Target pointing data

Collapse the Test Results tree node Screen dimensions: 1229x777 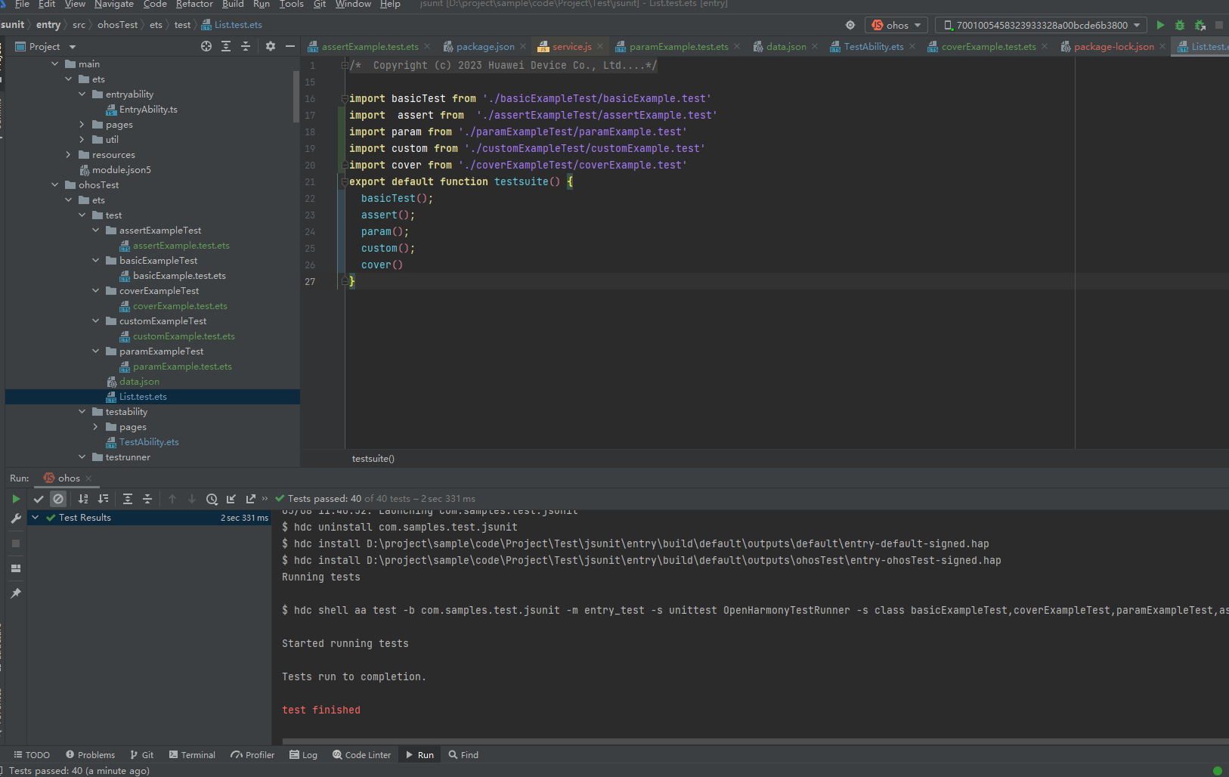(35, 518)
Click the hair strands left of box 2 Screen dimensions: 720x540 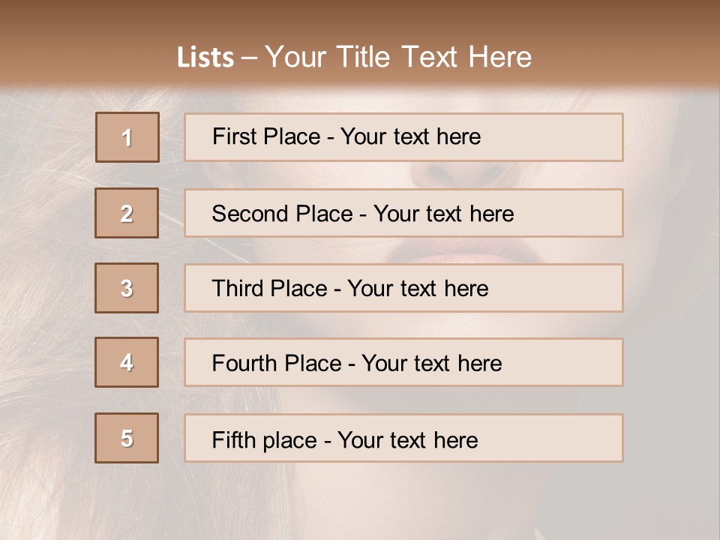click(x=45, y=214)
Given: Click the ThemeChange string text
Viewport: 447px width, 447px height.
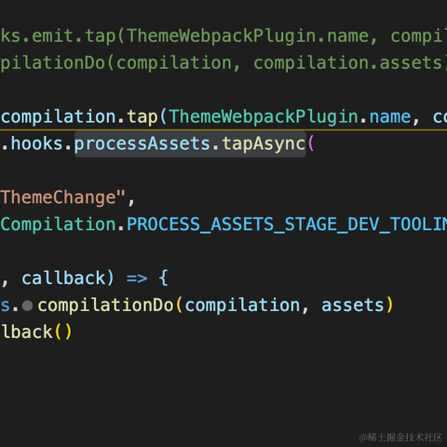Looking at the screenshot, I should (x=58, y=197).
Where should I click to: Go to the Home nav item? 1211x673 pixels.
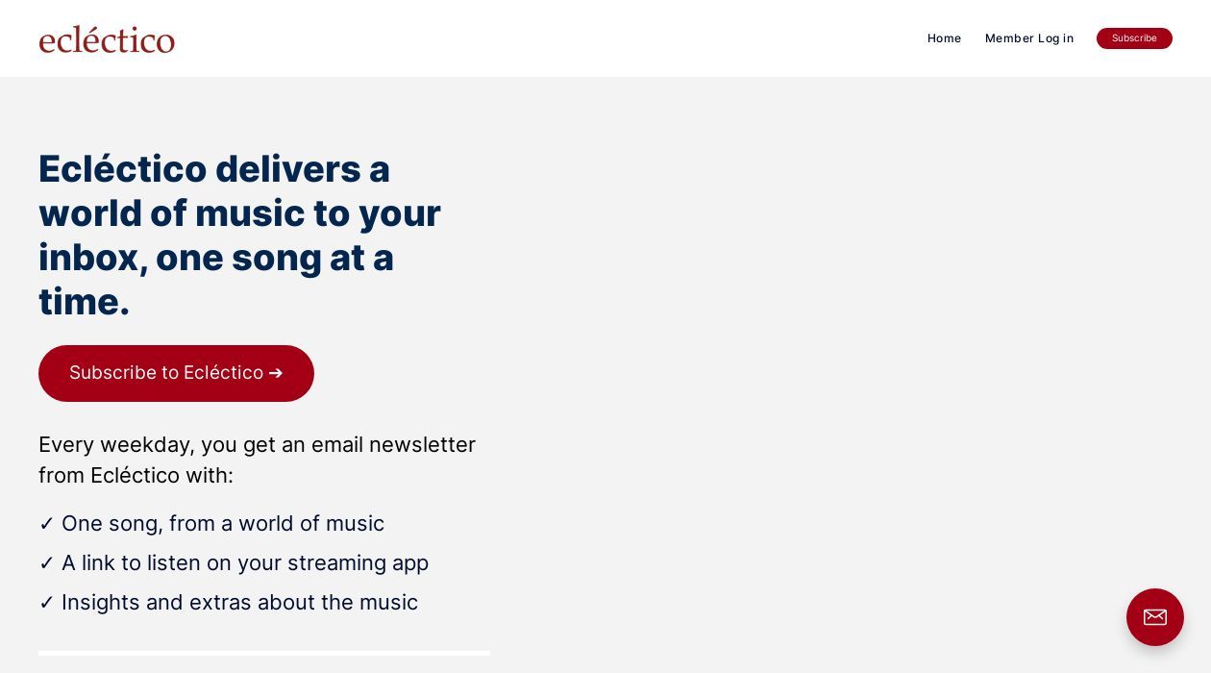(x=944, y=38)
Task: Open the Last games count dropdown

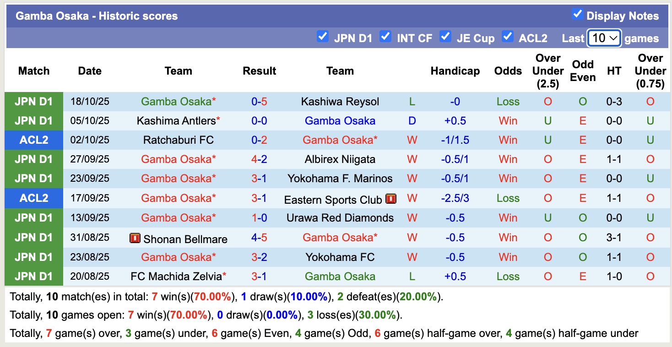Action: click(x=603, y=38)
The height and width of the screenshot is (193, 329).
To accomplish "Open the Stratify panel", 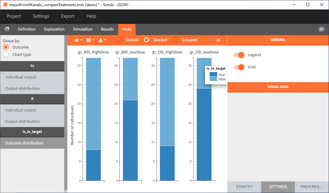I will tap(244, 187).
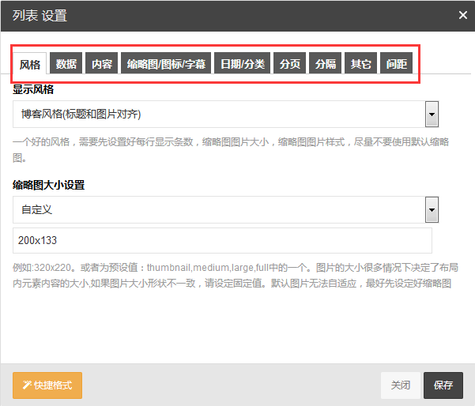
Task: Switch to the 分页 tab
Action: click(x=289, y=63)
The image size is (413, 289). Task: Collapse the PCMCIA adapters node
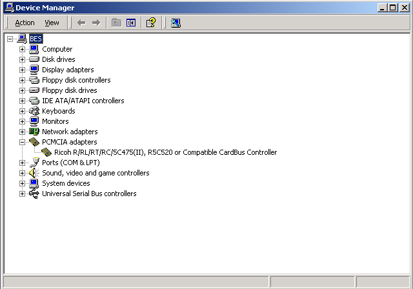pos(22,142)
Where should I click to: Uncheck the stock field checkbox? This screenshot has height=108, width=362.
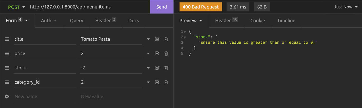[x=157, y=68]
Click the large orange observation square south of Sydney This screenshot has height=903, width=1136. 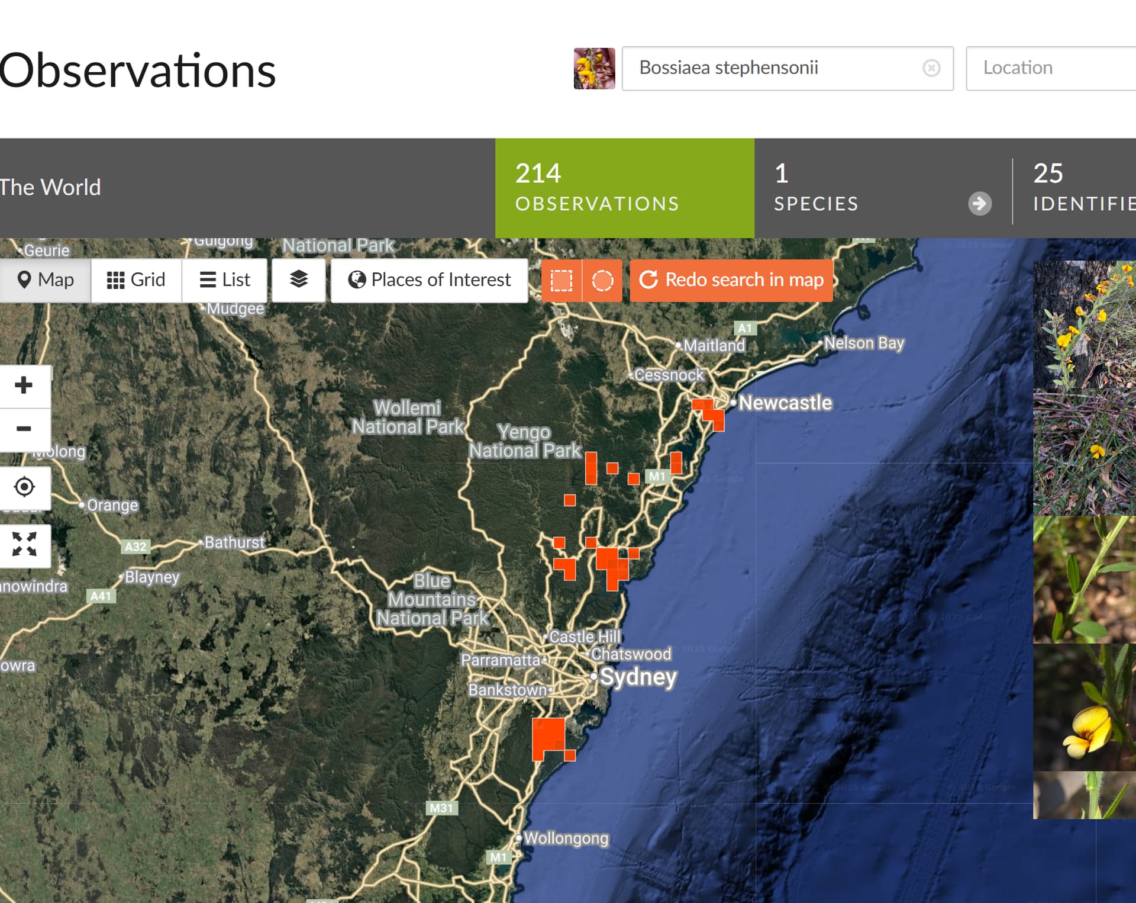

- [The task] Copy out, word for word, everything in the records from the line containing "The image size" down to the line containing "[x=157, y=68]", including both of those lines. Leave the pictures out of your copy.

- [Problem solution]
The image size is (413, 289). Task: Collapse the PCMCIA adapters node
pos(22,142)
Where should I click to: Uncheck the stock field checkbox? This screenshot has height=108, width=362.
[x=157, y=68]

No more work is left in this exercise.